Entries on target coordinates
• • •

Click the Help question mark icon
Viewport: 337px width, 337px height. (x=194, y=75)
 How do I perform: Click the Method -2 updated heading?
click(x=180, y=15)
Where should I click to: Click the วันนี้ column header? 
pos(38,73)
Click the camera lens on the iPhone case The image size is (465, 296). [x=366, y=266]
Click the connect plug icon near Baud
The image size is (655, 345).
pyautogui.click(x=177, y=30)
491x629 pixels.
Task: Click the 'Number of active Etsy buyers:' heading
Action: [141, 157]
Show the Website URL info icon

• • •

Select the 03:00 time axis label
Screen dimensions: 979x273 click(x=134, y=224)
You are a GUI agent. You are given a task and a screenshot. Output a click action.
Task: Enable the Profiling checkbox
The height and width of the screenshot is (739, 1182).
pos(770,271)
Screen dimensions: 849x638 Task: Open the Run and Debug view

• • •

**Written instruction**
Reproduce the entries above verbatim, from the line containing "Where should I" through the line containing "Show the Website URL info icon", inclusive of both.

**Final result**
Where should I click to: Click the วันนี้ column header? 
pos(38,73)
Click the camera lens on the iPhone case The image size is (465, 296). [x=366, y=266]
Click the connect plug icon near Baud
The image size is (655, 345).
pyautogui.click(x=177, y=30)
491x629 pixels.
Task: Click the 'Number of active Etsy buyers:' heading
Action: [141, 157]
Show the Website URL info icon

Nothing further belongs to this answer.